__The data__
[Start of section]

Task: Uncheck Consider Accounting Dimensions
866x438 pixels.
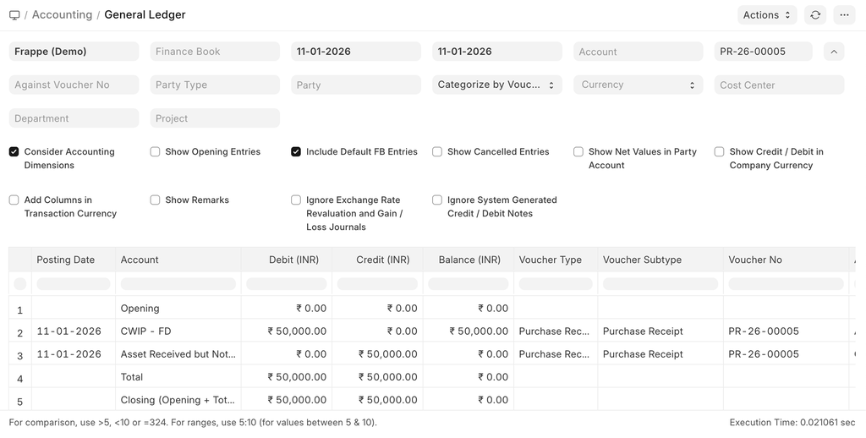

[End of section]
[Start of section]

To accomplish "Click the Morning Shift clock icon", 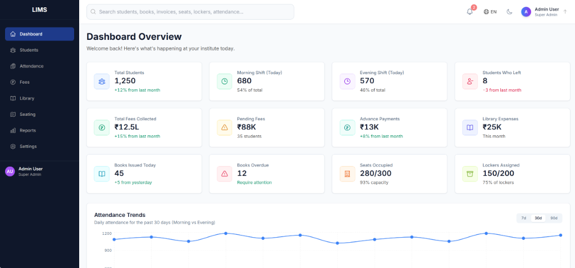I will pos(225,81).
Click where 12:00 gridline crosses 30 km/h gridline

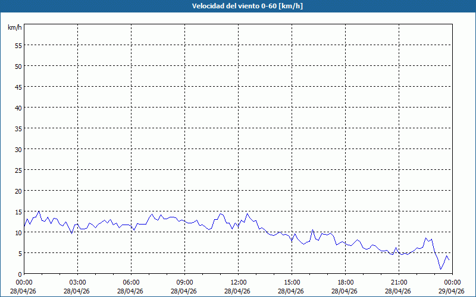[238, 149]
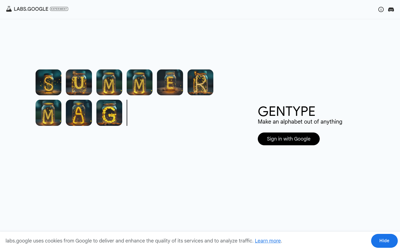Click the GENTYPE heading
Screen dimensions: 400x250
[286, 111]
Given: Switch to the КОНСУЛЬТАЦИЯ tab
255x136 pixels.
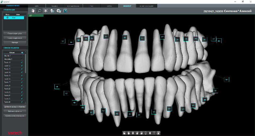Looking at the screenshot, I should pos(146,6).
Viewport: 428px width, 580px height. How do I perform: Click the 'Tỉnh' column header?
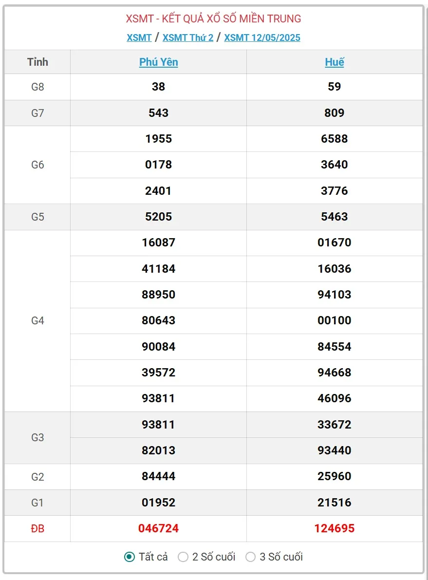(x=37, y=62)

[End of section]

__Action item__
Reproduce word for word the material above, starting with the line that has "Task: Uncheck Consider Accounting Dimensions" and stopping after the line that has "866x438 pixels.".

__Task response__
Task: Uncheck Consider Accounting Dimensions
866x438 pixels.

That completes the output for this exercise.